**EXTRACTED TEXT**
____________

Studying — and celebrating — the diversity of life
The allure of Athens’ creative scene also captured Douglas Booher.
He arrived in 1993 to attend the University of Georgia, where he studied ecology while earning a bachelor’s degree. He always had a love of nature’s biodiversity, but eventually dropped his pursuit of a Ph.D. (he was studying the sexual selection and mating practices of the eastern bluebird) to become a building contractor.
For the next 12 years he built his own flooring company, which manufactured and designed custom carpets and installed wood products from demolished buildings. On weekends, however, Booher transformed into DJ cut-a-rug, a disc jockey and performance dancer who, along with his artistic partner, The Big Nastee, led explosive dances late into the Georgia night. One of their performances was memorialized in this video, shot in Jeremy Ayers’ garden.
But his love of the natural world never waned. One evening he joined Stipe on a visit with Ayers, who was excited to share a book with Booher. “He knew I loved insects and he had recently bought a book on the Chinese culture of keeping crickets for their sounds,” Booher recalled. “He was also endlessly fascinated with nature. He knew it would bring me joy.”
The act defined Ayers, who always saw the individual amidst the great diversity of his community.
“He gave people the freedom to be who they wanted to be,” Booher said.
By 2012, Booher decided he wanted to pursue a career in entomology, the study of insects. He completed his Ph.D. in ecology and evolutionary biology at UCLA, where his dissertation was on the structure and assembly of ant communities.
Last year, he joined the Yale Center for Biodiversity and Global Change as a postdoctoral associate in the lab of biologist Walter Jetz. Like Ayers’ embrace of members of the Athens art scene, the goal of the Jetz lab was to explore the global diversity of life, one species at a time, he said.

____________

**PROBLEMS AND TASKS**
[1] In the passage about Douglas Booher, what was the subject of his dissertation at UCLA?
[2] List every academic institution that the passage about Douglas Booher says he attended or joined.
[3] From the passage about Douglas Booher, reproduce the part that begins with the words containing "For the next" and ends with "Jeremy Ayers’ garden.".

**STUDY MATERIAL**
____________

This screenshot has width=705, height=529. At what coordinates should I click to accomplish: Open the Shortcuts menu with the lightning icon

____________

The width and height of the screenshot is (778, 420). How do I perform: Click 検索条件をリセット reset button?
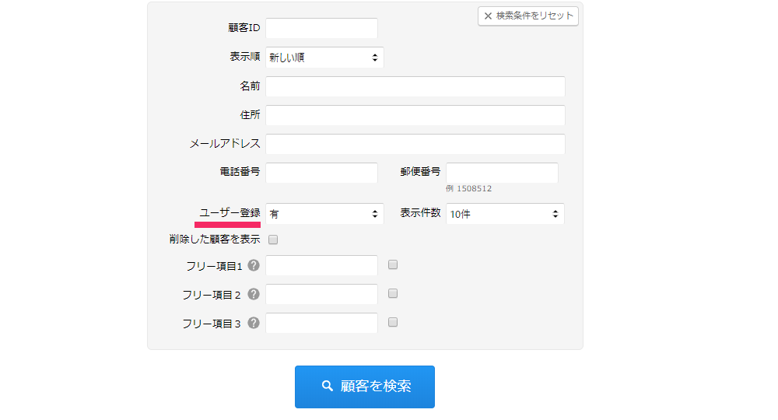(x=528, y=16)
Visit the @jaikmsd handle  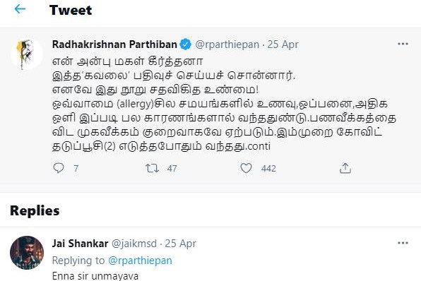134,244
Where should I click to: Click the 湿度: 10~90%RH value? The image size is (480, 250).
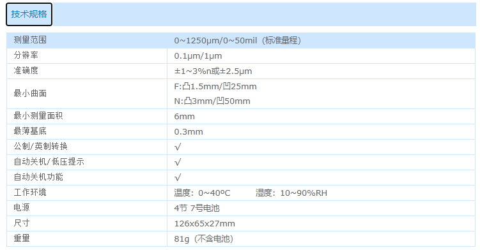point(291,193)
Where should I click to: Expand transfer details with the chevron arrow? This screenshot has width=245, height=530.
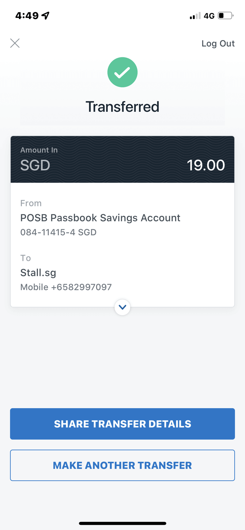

____________

**ANSWER LIST**
[1] The structure and assembly of ant communities.

[2] University of Georgia; UCLA; Yale Center for Biodiversity and Global Change

[3]
For the next 12 years he built his own flooring company, which manufactured and designed custom carpets and installed wood products from demolished buildings. On weekends, however, Booher transformed into DJ cut-a-rug, a disc jockey and performance dancer who, along with his artistic partner, The Big Nastee, led explosive dances late into the Georgia night. One of their performances was memorialized in this video, shot in Jeremy Ayers’ garden.